**Entries on where items appear**
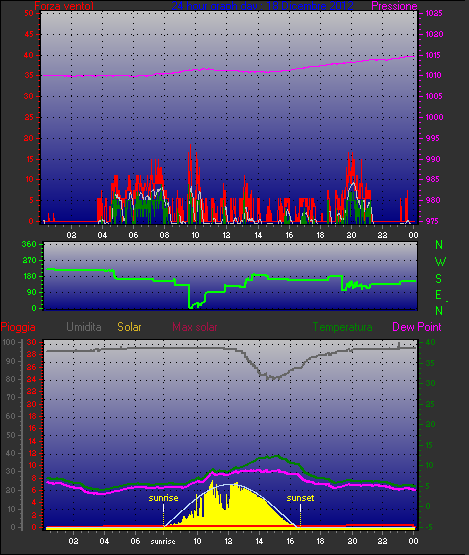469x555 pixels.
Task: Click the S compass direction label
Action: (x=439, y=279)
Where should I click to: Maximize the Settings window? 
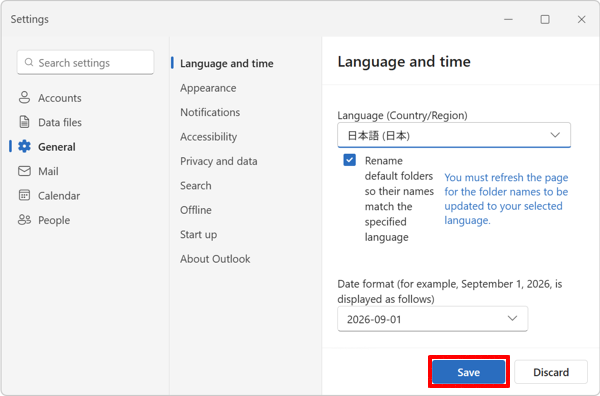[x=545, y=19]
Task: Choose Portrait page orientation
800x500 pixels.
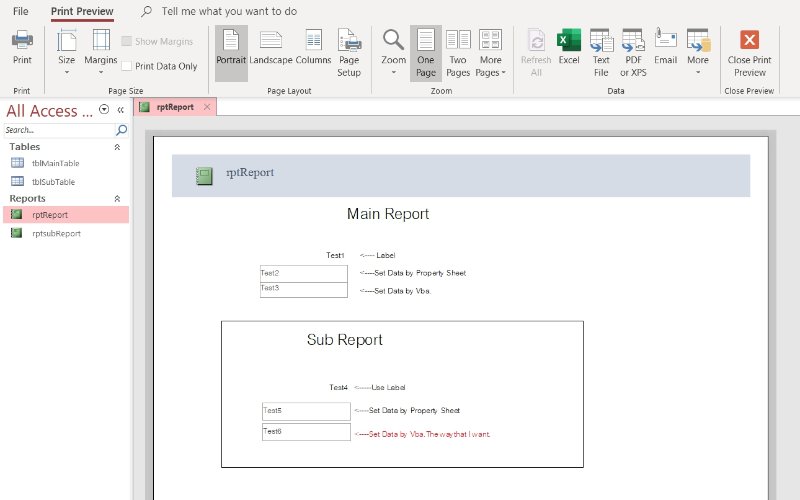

**GIVEN INSTRUCTION**
Return the lines of all the entries above word for word, leaving out the pictures.

**WRITTEN ANSWER**
469x555 pixels.
Task: Click the S compass direction label
Action: (x=439, y=279)
Where should I click to: Maximize the Settings window? 
[x=545, y=19]
Task: Choose Portrait page orientation
800x500 pixels.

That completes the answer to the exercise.